──────── PROVIDED DATA

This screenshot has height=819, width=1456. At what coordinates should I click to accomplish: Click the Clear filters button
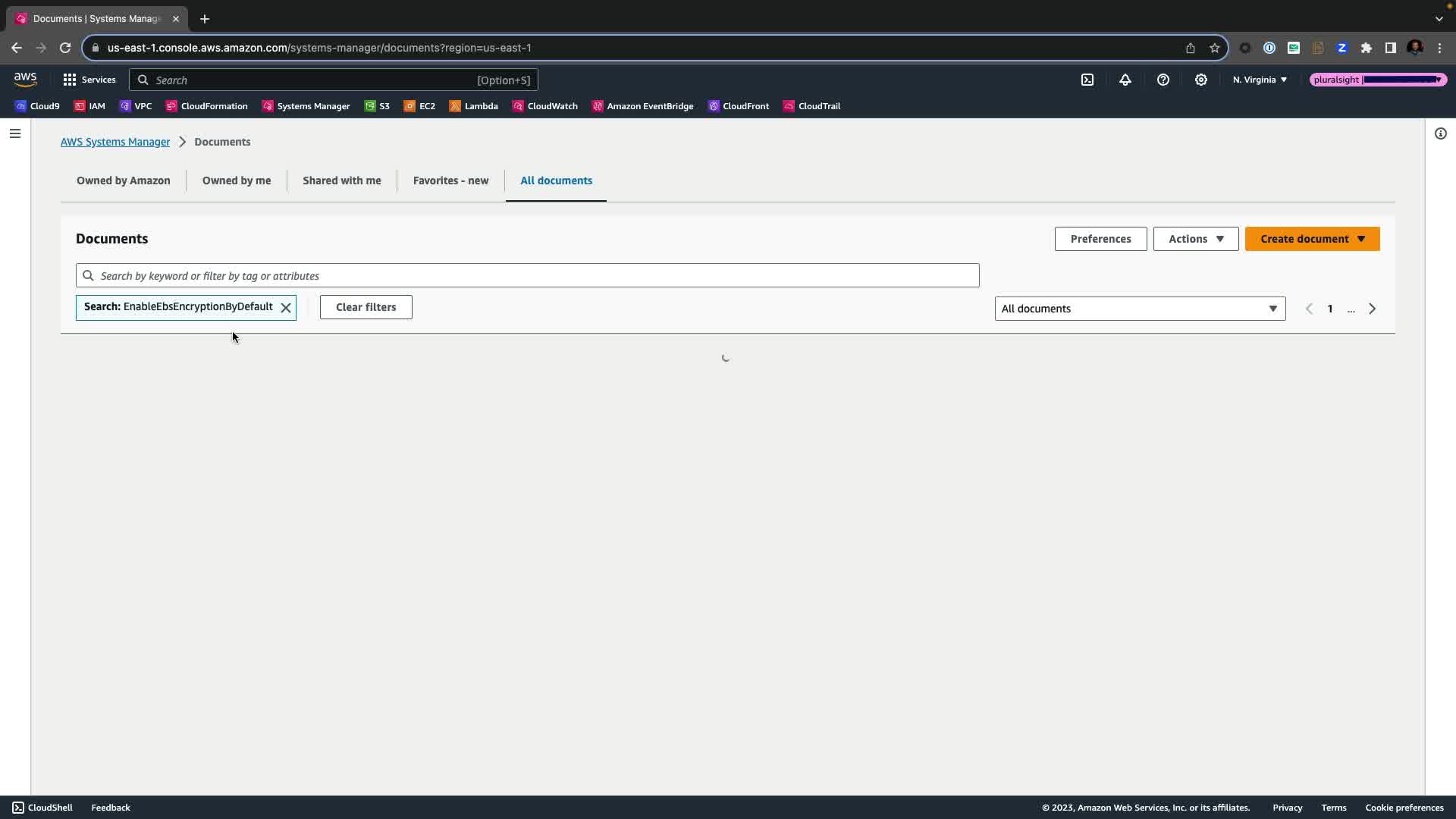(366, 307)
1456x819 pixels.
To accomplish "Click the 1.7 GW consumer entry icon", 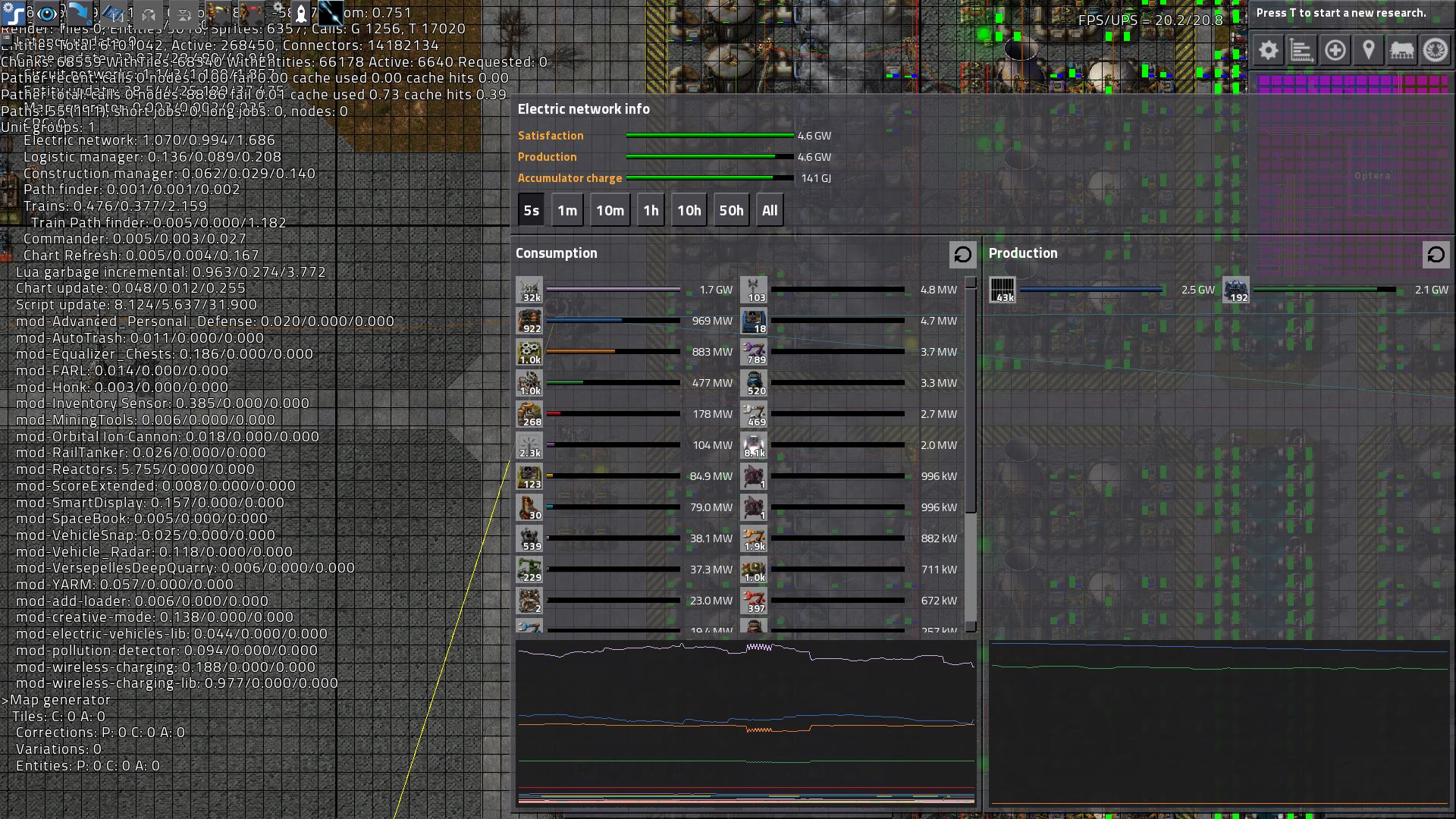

────────────────
──────── PROVIDED DATA

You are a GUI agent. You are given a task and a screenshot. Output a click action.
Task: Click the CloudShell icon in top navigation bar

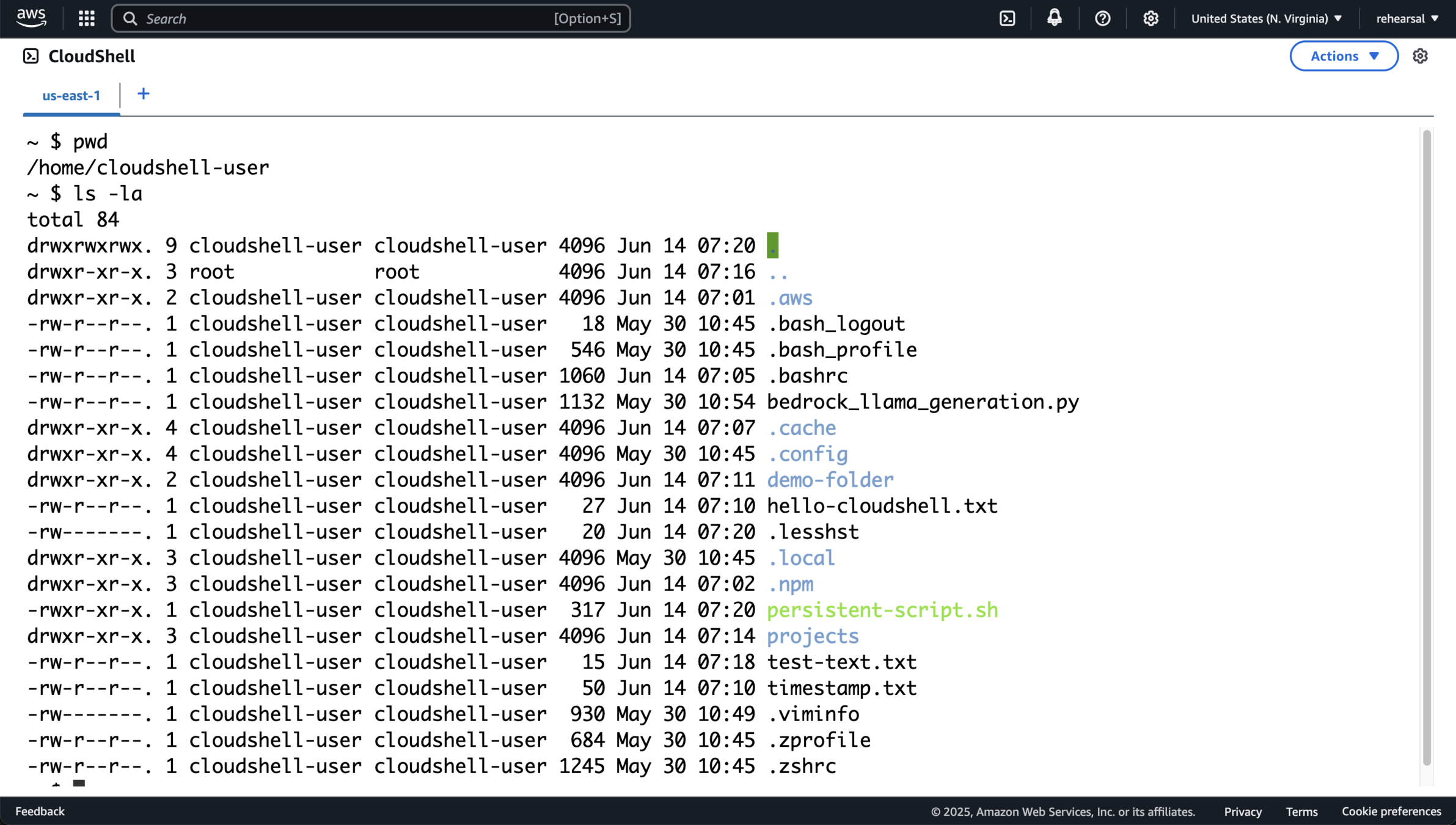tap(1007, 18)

────────────────

- PROBLEM TO SOLVE -
Lines wanted from the entries above: the one with "1456x819 pixels.", the one with "1.7 GW consumer", and all lines between. Please copy them exactly, without the pictures and without anything else.

- WRITTEN REPLY -
1456x819 pixels.
To accomplish "Click the 1.7 GW consumer entry icon", 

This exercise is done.